── Excerpted data ──
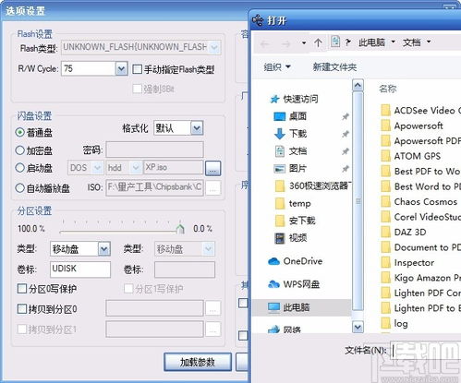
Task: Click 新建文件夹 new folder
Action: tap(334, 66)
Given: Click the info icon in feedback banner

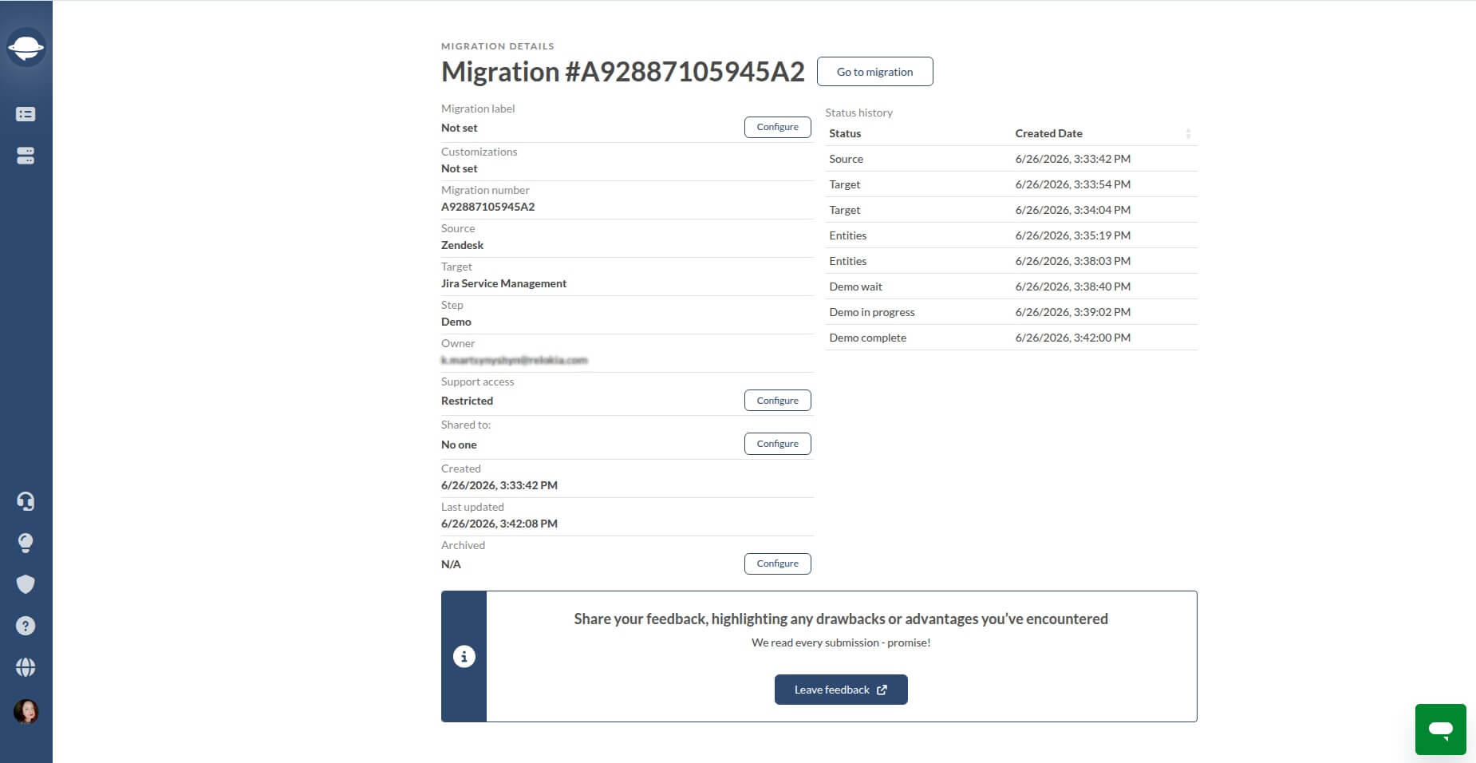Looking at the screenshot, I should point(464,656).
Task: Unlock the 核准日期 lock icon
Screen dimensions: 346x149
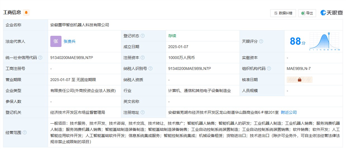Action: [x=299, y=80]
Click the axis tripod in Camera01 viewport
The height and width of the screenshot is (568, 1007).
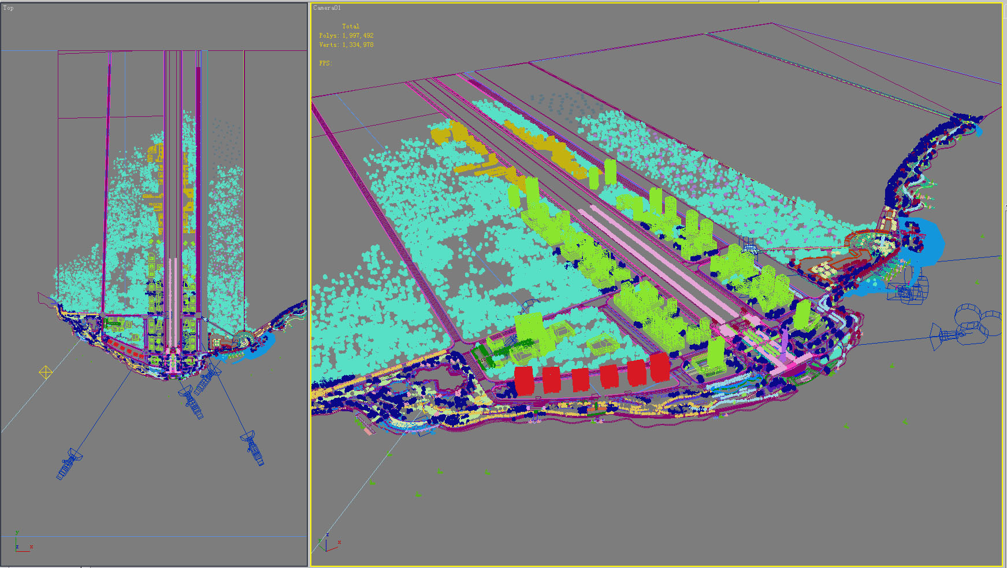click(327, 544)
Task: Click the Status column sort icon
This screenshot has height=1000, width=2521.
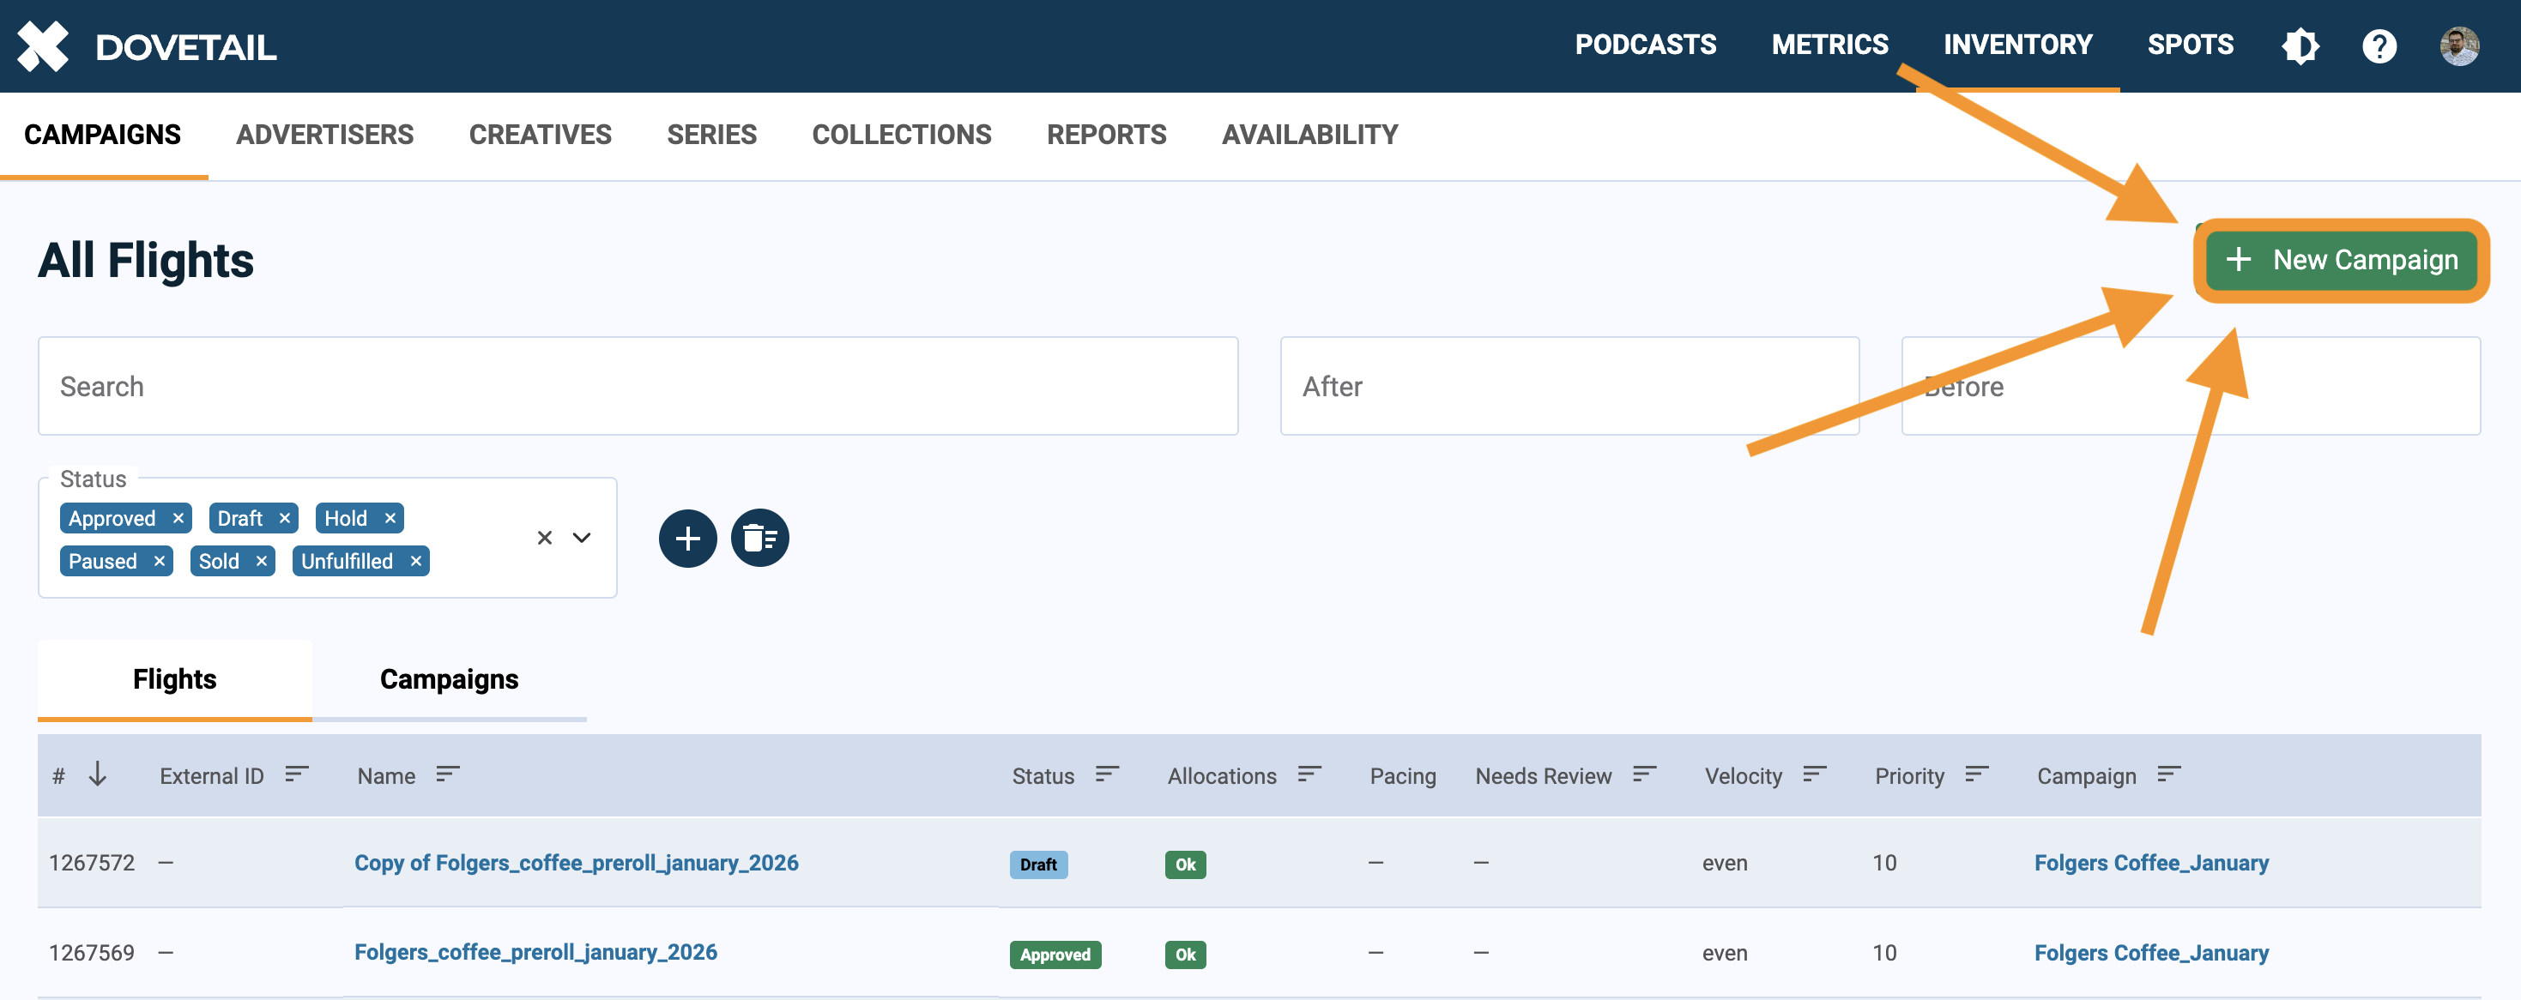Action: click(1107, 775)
───
- Task to complete
Arrange every line of the records above as a JSON list of strings, one string per line, skipping blank lines and leaving the pictures out.

- Answer for the task
[
  "Task: Click 新建文件夹 new folder",
  "Action: tap(334, 66)",
  "Given: Click the info icon in feedback banner",
  "Looking at the screenshot, I should point(464,656).",
  "Task: Unlock the 核准日期 lock icon",
  "Screen dimensions: 346x149",
  "Action: [x=299, y=80]",
  "Click the axis tripod in Camera01 viewport",
  "The height and width of the screenshot is (568, 1007).",
  "click(327, 544)",
  "Task: Click the Status column sort icon",
  "This screenshot has height=1000, width=2521.",
  "Action: click(1107, 775)"
]